The old mule drivers of Baker and Trona may have struggled to make a living off the land, but those who now wander those territories reflect on the West from air-conditioned RVs complete with microwaves. Driving on macadam roads, travelers visualize the Pony Express and the way the West was won--an enduring and endearing legend, born of adventure and adversity. Once that legend seemed to fit our national character, and there are those who still want to see the desert that way today--a case of Death Valley Days deja vu .
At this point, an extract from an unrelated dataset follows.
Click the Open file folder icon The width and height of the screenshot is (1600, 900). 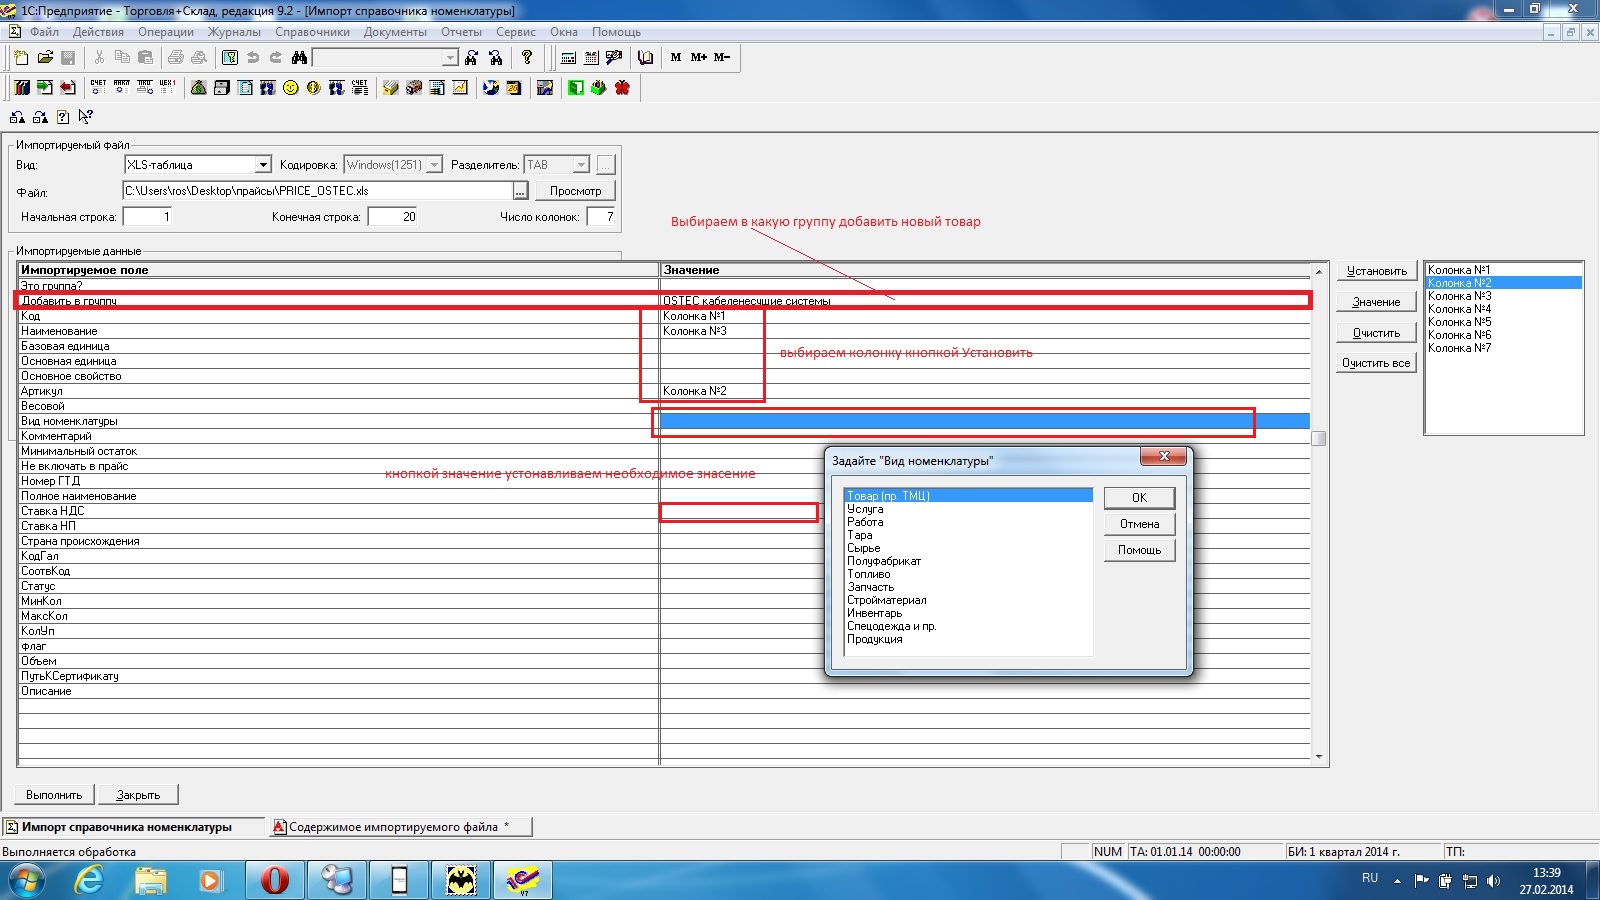tap(45, 58)
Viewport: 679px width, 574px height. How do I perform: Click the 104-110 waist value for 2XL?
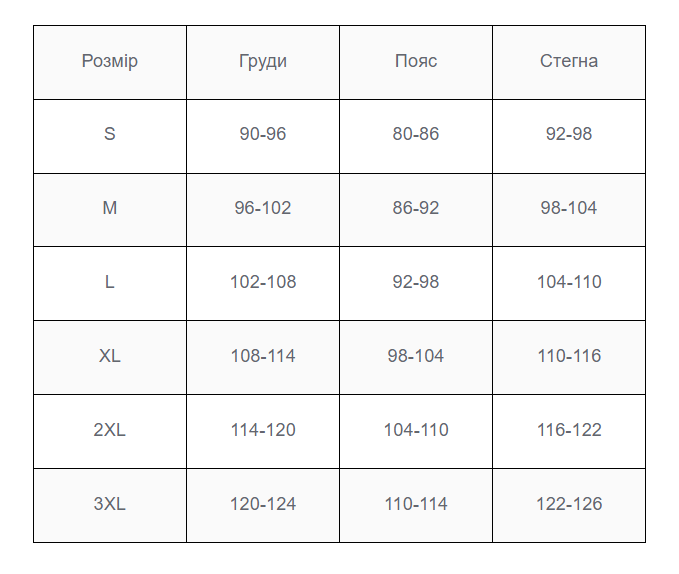pos(416,430)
Still others have a different vision of a legend dead and gone, and they fear that even a desert can be desolated and decimated, the way the plains and forests have been taken down.
Most Californians live in cities now, even those who wear western clothes for show. The minority who live out in the desert often have disdain for city folks. Some desert dwellers think of parks and wilderness designations as covert confiscations of the last frontier, the kind of scheme only environmentalists and nature freaks could dream up.
Desert dwellers want to keep the desert theirs. City people want to turn open spaces--where they don’t live, and out of the way places they have not yet ruined--into wilderness zones and idyllic natural parks. As long as there are human beings, the land will be controlled by someone’s interests or another’s.
One type of land consumption uses up resources to satisfy current needs--current whims as well. A different kind would establish an aesthetic zone for postcard scenes, for biology and geology to do their thing independently of human beings. When times were hard, there wasn’t time enough to appreciate the great outdoors, to think of the plants and animals being poisoned or eradicated. Now that times are better, the way we see land has changed. There is a beauty in the desert most didn’t notice before and a newly acquired respect for living things or even rocks. In place of mule teams, tourists arrive--in droves.
If the Desert-Protection Act is made law, grazing will still continue on designated wilderness lands, though it will be gradually halted in the parks. Active mining will continue and valid claims acknowledged, wherever they might be.
In time, mining too will cease in protected zones. Off-road vehicles will still find land enough to roam, though there is something about an off-road biker wanting to be first to blaze a trail, and this will have to stop as well.
The vision will have changed of a frontier served up solely for human nature to enjoy and use. The Mojave Desert will become a regulated place, to be saved and supervised. Who could have imagined, a century ago, that settlers would one day see the California desert as a place to be revered and left alone?